To solve the problem of how much amount of \( \text{CaCO}_3 \) (calcium carbonate) with a percentage purity of 25% is needed to produce 0.16 liters of \( \text{CO}_2 \) upon heating, we can follow these steps: ### Step-by-Step Solution: 1. **Write the decomposition reaction**: \[ \text{CaCO}_3 \rightarrow \text{CaO} + \text{CO}_2 \] This shows that one mole of calcium carbonate decomposes to produce one mole of carbon dioxide. 2. **Use the ideal gas law to relate volume and moles**: At standard temperature and pressure (STP), one mole of any gas occupies 22.4 liters.

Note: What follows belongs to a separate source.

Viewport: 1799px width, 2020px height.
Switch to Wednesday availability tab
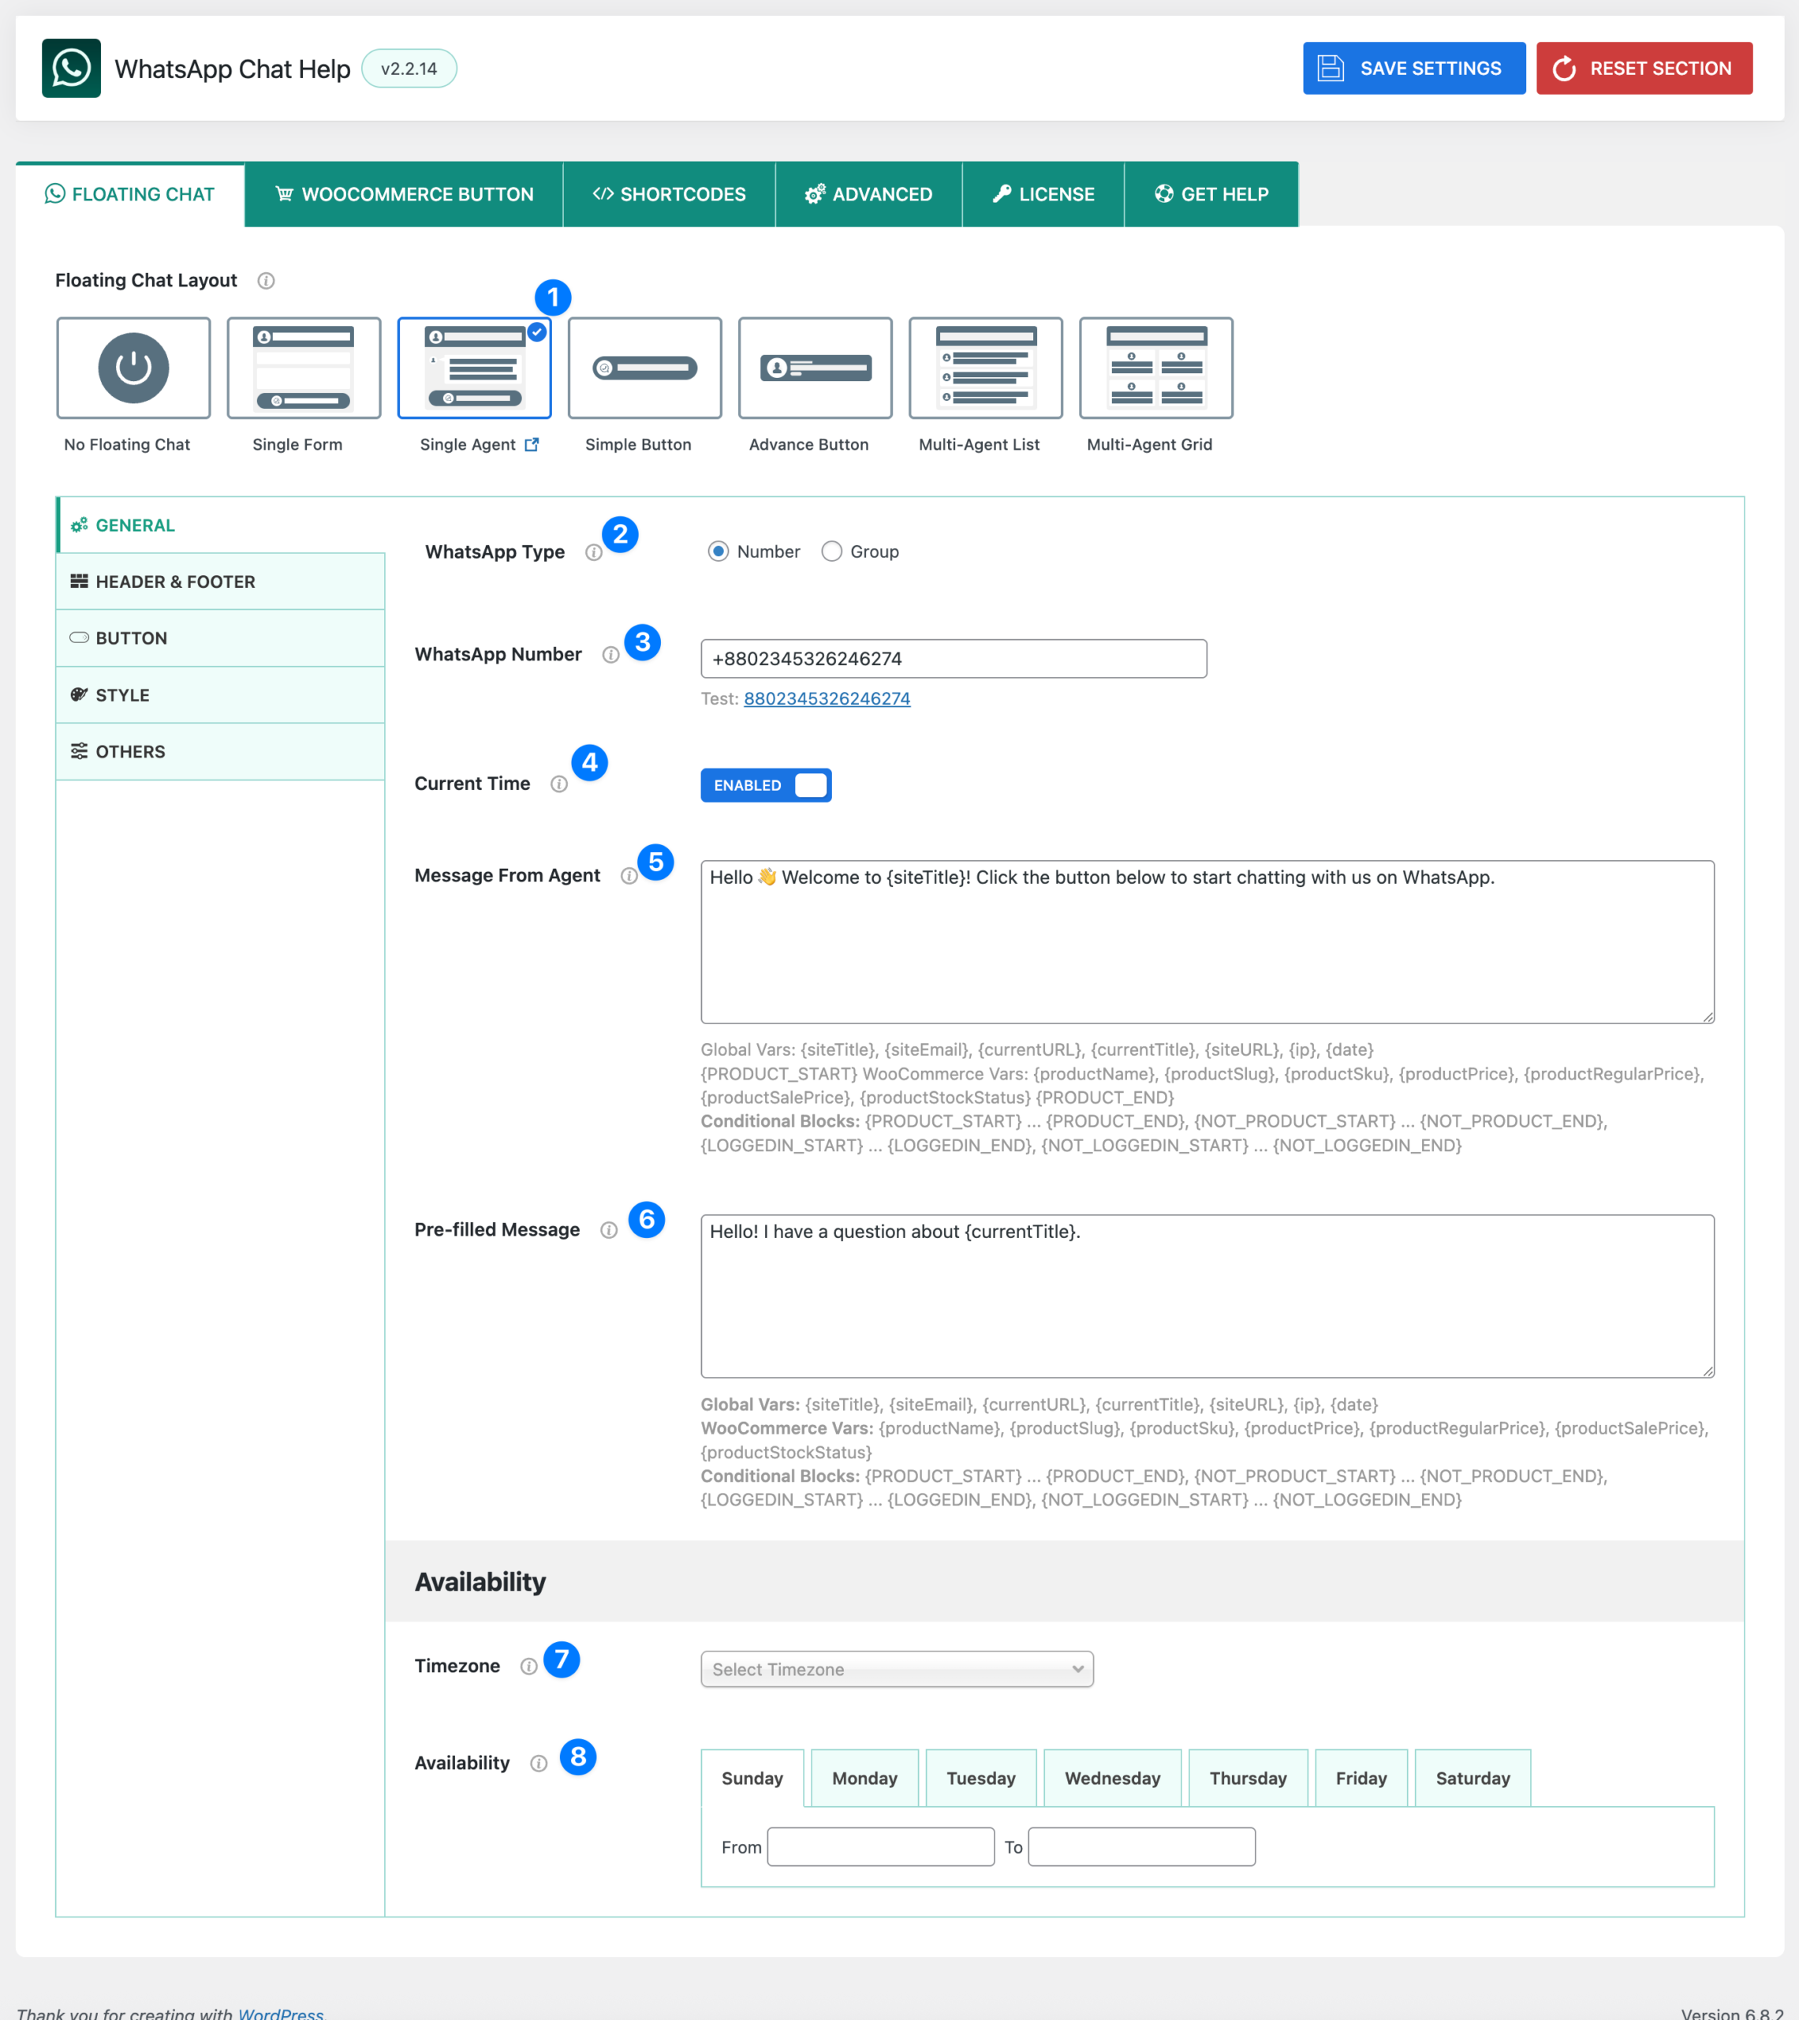(x=1112, y=1778)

Therefore, we can determine how many moles of \( \text{CO}_2 \) are produced from the given volume: \[ \text{Moles of } \text{CO}_2 = \frac{\text{Volume of } \text{CO}_2}{22.4 \text{ L/mol}} = \frac{0.16 \text{ L}}{22.4 \text{ L/mol}} = 0.00714 \text{ moles} \] 3. **Relate moles of \( \text{CO}_2 \) to moles of \( \text{CaCO}_3 \)**: From the balanced equation, we see that 1 mole of \( \text{CaCO}_3 \) produces 1 mole of \( \text{CO}_2 \). Thus, the moles of \( \text{CaCO}_3 \) required are also 0.00714 moles. 4. **Calculate the mass of \( \text{CaCO}_3 \)**: The molar mass of \( \text{CaCO}_3 \) is approximately 100 g/mol. Therefore, the mass of \( \text{CaCO}_3 \) needed can be calculated as follows: \[ \text{Mass of } \text{CaCO}_3 = \text{Moles} \times \text{Molar mass} = 0.00714 \text{ moles} \times 100 \text{ g/mol} = 0.714 \text{ g} \] 5. **Account for percentage purity**: Since the purity of the \( \text{CaCO}_3 \) is only 25%, we need to find the total mass \( x \) of the impure \( \text{CaCO}_3 \) that contains 0.714 g of pure \( \text{CaCO}_3 \): \[ 0.25x = 0.714 \text{ g} \] Solving for \( x \): \[ x = \frac{0.714 \text{ g}}{0.25} = 2.856 \text{ g} \] 6. **Round the answer**: Rounding to two decimal places, we find: \[ x \approx 2.86 \text{ g} \] ### Final Answer: The amount of \( \text{CaCO}_3 \) required is approximately **2.86 grams**.